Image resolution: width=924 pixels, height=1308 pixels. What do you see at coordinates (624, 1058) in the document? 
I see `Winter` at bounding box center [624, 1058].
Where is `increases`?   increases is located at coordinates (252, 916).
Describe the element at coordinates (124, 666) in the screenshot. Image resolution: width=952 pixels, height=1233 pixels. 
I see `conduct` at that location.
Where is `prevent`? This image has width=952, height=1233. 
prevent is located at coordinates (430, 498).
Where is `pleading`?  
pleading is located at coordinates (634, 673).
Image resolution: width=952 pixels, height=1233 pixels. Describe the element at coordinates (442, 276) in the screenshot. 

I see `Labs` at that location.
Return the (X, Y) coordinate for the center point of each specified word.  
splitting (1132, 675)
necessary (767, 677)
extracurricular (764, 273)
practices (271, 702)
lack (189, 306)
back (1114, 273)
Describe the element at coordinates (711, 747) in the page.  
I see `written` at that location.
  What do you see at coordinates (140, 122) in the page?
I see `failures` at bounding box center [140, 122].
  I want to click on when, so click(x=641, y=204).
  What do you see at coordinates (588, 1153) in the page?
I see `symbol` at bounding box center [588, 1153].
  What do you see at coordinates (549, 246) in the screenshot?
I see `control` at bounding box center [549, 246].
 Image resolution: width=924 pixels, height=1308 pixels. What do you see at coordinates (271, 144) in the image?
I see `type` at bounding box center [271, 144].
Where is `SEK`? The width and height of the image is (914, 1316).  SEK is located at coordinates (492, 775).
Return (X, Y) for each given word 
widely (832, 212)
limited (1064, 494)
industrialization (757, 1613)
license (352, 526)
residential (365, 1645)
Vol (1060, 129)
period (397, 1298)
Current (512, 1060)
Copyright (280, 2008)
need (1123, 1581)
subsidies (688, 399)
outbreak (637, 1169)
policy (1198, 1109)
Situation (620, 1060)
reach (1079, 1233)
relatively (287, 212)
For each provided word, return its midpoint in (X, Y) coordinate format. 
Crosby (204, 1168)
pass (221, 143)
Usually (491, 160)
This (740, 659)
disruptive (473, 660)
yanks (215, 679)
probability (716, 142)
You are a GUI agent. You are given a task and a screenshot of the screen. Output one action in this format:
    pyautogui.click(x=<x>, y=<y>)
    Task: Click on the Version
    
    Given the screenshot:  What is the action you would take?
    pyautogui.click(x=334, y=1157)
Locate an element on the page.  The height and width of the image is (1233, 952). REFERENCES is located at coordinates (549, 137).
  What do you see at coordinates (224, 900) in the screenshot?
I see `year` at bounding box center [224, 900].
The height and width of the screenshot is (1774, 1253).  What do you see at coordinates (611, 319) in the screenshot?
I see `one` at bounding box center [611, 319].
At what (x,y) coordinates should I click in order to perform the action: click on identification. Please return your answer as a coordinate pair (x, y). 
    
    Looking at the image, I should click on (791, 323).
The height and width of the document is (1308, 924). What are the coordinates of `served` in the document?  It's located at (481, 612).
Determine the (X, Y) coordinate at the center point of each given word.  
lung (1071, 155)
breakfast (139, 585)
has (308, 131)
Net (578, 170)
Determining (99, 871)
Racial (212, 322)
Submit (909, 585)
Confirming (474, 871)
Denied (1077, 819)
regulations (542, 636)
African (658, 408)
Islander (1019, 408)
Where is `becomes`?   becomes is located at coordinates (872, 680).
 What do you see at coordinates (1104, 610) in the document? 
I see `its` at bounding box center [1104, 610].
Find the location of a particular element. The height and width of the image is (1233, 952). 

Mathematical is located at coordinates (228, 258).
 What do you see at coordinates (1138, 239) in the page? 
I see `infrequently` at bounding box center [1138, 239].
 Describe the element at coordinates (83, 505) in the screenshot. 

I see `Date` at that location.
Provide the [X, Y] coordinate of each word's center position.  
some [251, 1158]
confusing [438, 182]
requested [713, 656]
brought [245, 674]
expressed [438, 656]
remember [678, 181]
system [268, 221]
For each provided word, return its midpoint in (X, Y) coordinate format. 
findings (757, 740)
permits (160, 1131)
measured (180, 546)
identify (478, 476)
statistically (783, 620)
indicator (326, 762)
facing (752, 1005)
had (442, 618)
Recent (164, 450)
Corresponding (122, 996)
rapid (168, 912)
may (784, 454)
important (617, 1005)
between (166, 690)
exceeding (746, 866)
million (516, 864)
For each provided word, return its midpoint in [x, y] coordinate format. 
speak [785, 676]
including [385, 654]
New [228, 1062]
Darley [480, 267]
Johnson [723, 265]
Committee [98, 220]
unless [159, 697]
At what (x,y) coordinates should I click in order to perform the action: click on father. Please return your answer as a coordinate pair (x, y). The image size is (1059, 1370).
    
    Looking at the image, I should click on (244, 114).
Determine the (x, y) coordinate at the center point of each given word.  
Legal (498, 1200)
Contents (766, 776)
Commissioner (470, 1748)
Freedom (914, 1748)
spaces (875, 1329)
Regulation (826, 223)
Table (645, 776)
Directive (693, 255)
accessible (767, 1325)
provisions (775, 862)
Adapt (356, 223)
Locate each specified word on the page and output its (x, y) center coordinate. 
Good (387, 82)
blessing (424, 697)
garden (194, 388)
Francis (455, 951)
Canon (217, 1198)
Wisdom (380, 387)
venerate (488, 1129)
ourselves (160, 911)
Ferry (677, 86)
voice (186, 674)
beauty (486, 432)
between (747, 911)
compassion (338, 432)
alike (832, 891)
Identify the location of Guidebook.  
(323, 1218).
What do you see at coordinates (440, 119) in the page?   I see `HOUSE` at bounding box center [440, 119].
————
**Exercise brief:** Revise all of the material above, changing every "Describe the element" to "Name the item" and leaving the rest unchanged.

**Task response:**
Image resolution: width=924 pixels, height=1308 pixels. What do you see at coordinates (624, 1058) in the document? 
I see `Winter` at bounding box center [624, 1058].
Where is `increases`?   increases is located at coordinates (252, 916).
Name the item at coordinates (124, 666) in the screenshot. Image resolution: width=952 pixels, height=1233 pixels. 
I see `conduct` at that location.
Where is `prevent`? This image has width=952, height=1233. 
prevent is located at coordinates (430, 498).
Where is `pleading`?  
pleading is located at coordinates (634, 673).
Image resolution: width=952 pixels, height=1233 pixels. Name the item at coordinates (442, 276) in the screenshot. 

I see `Labs` at that location.
Return the (X, Y) coordinate for the center point of each specified word.  
splitting (1132, 675)
necessary (767, 677)
extracurricular (764, 273)
practices (271, 702)
lack (189, 306)
back (1114, 273)
Name the item at coordinates (711, 747) in the page.  
I see `written` at that location.
  What do you see at coordinates (140, 122) in the page?
I see `failures` at bounding box center [140, 122].
  I want to click on when, so click(x=641, y=204).
  What do you see at coordinates (588, 1153) in the page?
I see `symbol` at bounding box center [588, 1153].
  What do you see at coordinates (549, 246) in the screenshot?
I see `control` at bounding box center [549, 246].
 Image resolution: width=924 pixels, height=1308 pixels. What do you see at coordinates (271, 144) in the image?
I see `type` at bounding box center [271, 144].
Where is `SEK`? The width and height of the image is (914, 1316).  SEK is located at coordinates (492, 775).
Return (X, Y) for each given word 
widely (832, 212)
limited (1064, 494)
industrialization (757, 1613)
license (352, 526)
residential (365, 1645)
Vol (1060, 129)
period (397, 1298)
Current (512, 1060)
Copyright (280, 2008)
need (1123, 1581)
subsidies (688, 399)
outbreak (637, 1169)
policy (1198, 1109)
Situation (620, 1060)
reach (1079, 1233)
relatively (287, 212)
For each provided word, return its midpoint in (X, Y) coordinate format. 
Crosby (204, 1168)
pass (221, 143)
Usually (491, 160)
This (740, 659)
disruptive (473, 660)
yanks (215, 679)
probability (716, 142)
You are a GUI agent. You are given a task and a screenshot of the screen. Output one action in this format:
    pyautogui.click(x=<x>, y=<y>)
    Task: Click on the Version
    
    Given the screenshot:  What is the action you would take?
    pyautogui.click(x=334, y=1157)
Locate an element on the page.  The height and width of the image is (1233, 952). REFERENCES is located at coordinates (549, 137).
  What do you see at coordinates (224, 900) in the screenshot?
I see `year` at bounding box center [224, 900].
The height and width of the screenshot is (1774, 1253).  What do you see at coordinates (611, 319) in the screenshot?
I see `one` at bounding box center [611, 319].
At what (x,y) coordinates should I click in order to perform the action: click on identification. Please return your answer as a coordinate pair (x, y). 
    
    Looking at the image, I should click on (791, 323).
The height and width of the document is (1308, 924). What are the coordinates of `served` in the document?  It's located at (481, 612).
Determine the (X, Y) coordinate at the center point of each given word.  
lung (1071, 155)
breakfast (139, 585)
has (308, 131)
Net (578, 170)
Determining (99, 871)
Racial (212, 322)
Submit (909, 585)
Confirming (474, 871)
Denied (1077, 819)
regulations (542, 636)
African (658, 408)
Islander (1019, 408)
Where is `becomes`?   becomes is located at coordinates (872, 680).
 What do you see at coordinates (1104, 610) in the document? 
I see `its` at bounding box center [1104, 610].
Find the location of a particular element. The height and width of the image is (1233, 952). 

Mathematical is located at coordinates (228, 258).
 What do you see at coordinates (1138, 239) in the page? 
I see `infrequently` at bounding box center [1138, 239].
 Name the item at coordinates (83, 505) in the screenshot. 

I see `Date` at that location.
Provide the [X, Y] coordinate of each word's center position.  
some [251, 1158]
confusing [438, 182]
requested [713, 656]
brought [245, 674]
expressed [438, 656]
remember [678, 181]
system [268, 221]
For each provided word, return its midpoint in (X, Y) coordinate format. 
findings (757, 740)
permits (160, 1131)
measured (180, 546)
identify (478, 476)
statistically (783, 620)
indicator (326, 762)
facing (752, 1005)
had (442, 618)
Recent (164, 450)
Corresponding (122, 996)
rapid (168, 912)
may (784, 454)
important (617, 1005)
between (166, 690)
exceeding (746, 866)
million (516, 864)
For each provided word, return its midpoint in [x, y] coordinate format. 
speak [785, 676]
including [385, 654]
New [228, 1062]
Darley [480, 267]
Johnson [723, 265]
Committee [98, 220]
unless [159, 697]
At what (x,y) coordinates should I click in order to perform the action: click on father. Please return your answer as a coordinate pair (x, y). The image size is (1059, 1370).
    
    Looking at the image, I should click on (244, 114).
Determine the (x, y) coordinate at the center point of each given word.  
Legal (498, 1200)
Contents (766, 776)
Commissioner (470, 1748)
Freedom (914, 1748)
spaces (875, 1329)
Regulation (826, 223)
Table (645, 776)
Directive (693, 255)
accessible (767, 1325)
provisions (775, 862)
Adapt (356, 223)
Locate each specified word on the page and output its (x, y) center coordinate. 
Good (387, 82)
blessing (424, 697)
garden (194, 388)
Francis (455, 951)
Canon (217, 1198)
Wisdom (380, 387)
venerate (488, 1129)
ourselves (160, 911)
Ferry (677, 86)
voice (186, 674)
beauty (486, 432)
between (747, 911)
compassion (338, 432)
alike (832, 891)
Identify the location of Guidebook.  
(323, 1218).
What do you see at coordinates (440, 119) in the page?   I see `HOUSE` at bounding box center [440, 119].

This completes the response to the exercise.